# Anweisungen:
1. Kopiere aus dem Gespräch über Side den Abschnitt von „Ist das nicht“ bis einschließlich „die Touristen ...“ wortgetreu.
2. Warum finanzieren die Hotelbesitzer laut dem Gespräch über Side die Ausgrabungen? Antworte in ein bis drei Sätzen.
3. Führe das Gespräch über Side nach seinem letzten Satz weiter.

Ist das nicht die Utopie der Instagram-Welt?
Manche würden das so sehen. Ich möchte aber das Denken einer Gesellschaft befördern, die sich in eine Zukunft entwickelt. In den noch eine gewisse Erhabenheit ausstrahlenden Ruinen neben den Hotels wurde – wenn auch mithilfe der Sklaven – versucht, Zukunft zu gestalten.
Die kommentierst die Bilder mit der Texteinblendung „Die Gegenwart hat ihre Zukunft schon hinter sich“. Ich erinnerte mich da an den Aphorismus: Wo die Zukunft verbaut ist, gerät die Gegenwart zur Hölle. So wirkt es ja, wie du die trostlosen Bilder von den Tempeln des Ramschurlaubs mit den schönen Abbildern archäologischer Ausgrabungsstätten konfrontierst und ihre recht schäbige Inbesitznahme durch die Touristen ...
... in der die Ruinen selbst zum Produkt werden, unsere Vergangenheit, die Momente der Größe hatte, zur reinen Kulisse entkernt wird. Interessant dabei, dass die ganzen Ausgrabungen von den Besitzern der Hotels finanziert sind, um Side als anziehenden historischen Ort vermarkten zu können.
So wie du die Bilder der Wirklichkeit hinterfragst, könnten Betrachter:innen meinen, die Hannah Wolf will uns den verdienten Türkeiurlaub madig machen.
Meine Frage ist eher: Wie viel Offenheit zum Denken hat eigentlich unsere Gesellschaft noch, da wir doch alles kommodifiziert haben – wenn wir die Warenförmigkeit des normierten Pauschalurlaubs in diesen Resorts wählen, spiegelt das die Fantasielosigkeit im Leben. Diese Sorte Urlaub folgt eigentlich den gleichen Prinzipien wie der Büroalltag. Nur woher kommt der Wunsch nach einer Realität, die gesäubert ist von realen Erfahrungen? Daran äußere ich Kritik, obwohl ich verstehe, warum das Sicherheit gibt, was viele angenehm empfinden. Aber in der reinen Ablehnung geht meine Arbeit nicht auf.

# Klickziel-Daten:
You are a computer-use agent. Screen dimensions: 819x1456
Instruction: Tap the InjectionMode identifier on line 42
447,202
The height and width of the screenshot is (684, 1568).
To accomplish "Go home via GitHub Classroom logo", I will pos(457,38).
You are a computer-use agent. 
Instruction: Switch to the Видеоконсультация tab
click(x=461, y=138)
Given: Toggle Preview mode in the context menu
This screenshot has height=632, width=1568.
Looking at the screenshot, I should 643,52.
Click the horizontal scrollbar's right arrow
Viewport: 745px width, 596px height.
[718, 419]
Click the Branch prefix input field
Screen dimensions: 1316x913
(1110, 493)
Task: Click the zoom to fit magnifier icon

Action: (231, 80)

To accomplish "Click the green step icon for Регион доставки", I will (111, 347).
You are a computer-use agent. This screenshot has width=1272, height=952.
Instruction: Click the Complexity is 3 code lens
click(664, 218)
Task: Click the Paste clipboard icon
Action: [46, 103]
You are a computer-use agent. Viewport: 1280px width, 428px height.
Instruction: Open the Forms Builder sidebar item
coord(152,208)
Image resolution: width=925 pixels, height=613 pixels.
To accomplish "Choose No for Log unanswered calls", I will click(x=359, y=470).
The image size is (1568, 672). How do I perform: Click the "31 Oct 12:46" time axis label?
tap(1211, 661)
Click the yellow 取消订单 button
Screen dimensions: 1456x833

# Antworten:
1.
Ist das nicht die Utopie der Instagram-Welt?
Manche würden das so sehen. Ich möchte aber das Denken einer Gesellschaft befördern, die sich in eine Zukunft entwickelt. In den noch eine gewisse Erhabenheit ausstrahlenden Ruinen neben den Hotels wurde – wenn auch mithilfe der Sklaven – versucht, Zukunft zu gestalten.
Die kommentierst die Bilder mit der Texteinblendung „Die Gegenwart hat ihre Zukunft schon hinter sich“. Ich erinnerte mich da an den Aphorismus: Wo die Zukunft verbaut ist, gerät die Gegenwart zur Hölle. So wirkt es ja, wie du die trostlosen Bilder von den Tempeln des Ramschurlaubs mit den schönen Abbildern archäologischer Ausgrabungsstätten konfrontierst und ihre recht schäbige Inbesitznahme durch die Touristen ...

2. Die Hotelbesitzer finanzieren die Ausgrabungen, um Side als anziehenden historischen Ort vermarkten zu können.

3.
Du liebst auch Pauschalurlaub, wie du eben erzählt hast, und du liebst Shopping Center, mit denen du dich in deiner Diplomarbeit im Juni 2022 im Neustadtsbahnhof auseinandergesetzt hast: „Daddy, may I cum?“
Ich habe in der Zeit der Dreharbeiten in der Bremer „Waterfront“ so viel geshoppt wie noch nie in meinem Leben. Ich liebe Shopping-Center, auch wenn ich sie total furchtbar finde. Oder vielleicht: Weil ich sie so furchtbar finde. Dort habe ich auch immer mal Kaffee bei Starbucks getrunken, diese Sirupplörre ist ziemlich ekelhaft, aber auch sehr geil.
Dein Genuss kommt also aus der Metaperspektive und deinem Interesse an Ambivalenz. Du kritisierst, dass der Kapitalismus so viele Menschen bis tief ins Herz verblödet und nur über diverse Ausbeutungsformate funktioniert, kannst aber auch seine Produkte genießen. Nur: Ist der Traum vom sommerluftig-leichten Leben, wofür die Hotelburgen stehen, auch schön?
Nein. Das hat viel mit Entfremdung zu tun, die dort tröstlich genutzt wird. So wie im Kino, dort geht man ja auch hin, um sich von sich selbst zu entfremden, was toll ist. Aber gleichzeitig ist unser Leben ja die ganze Zeit so entfremdet, unsere Arbeit, das Surrogat von Beziehungen in den sozialen Medien, die Kommunikation via Messenger-Diensten usw. – das ist ja eine ziemliche Verflachung, wenn sie auch praktisch ist. Aber in dieser alltäglichen Erfahrung macht es natürlich Sinn, sich Erholung in so einem entfremdeten All-inclusive-Erlebnis zu suchen. Es geht mir um die Glücksversprechen, die nie eingelöst werden – etwa beim Konsum im Einkaufszentrum oder des Urlaubs. Da gibt es bei mir den Traum dahinter, dass das auch anders sein könnte. Wie gesagt, ich wünsche mir, es wäre wieder eine Zukunft denkbar.
Ist das dein politischer Ansatz?
Ja. Ich versuche unsere Seh- und Denkgewohnheiten, das was uns geläufig ist, zu drehen, also bei mir im Video mal anders zu montieren. Das ist mein Bemühen um politische Bildung.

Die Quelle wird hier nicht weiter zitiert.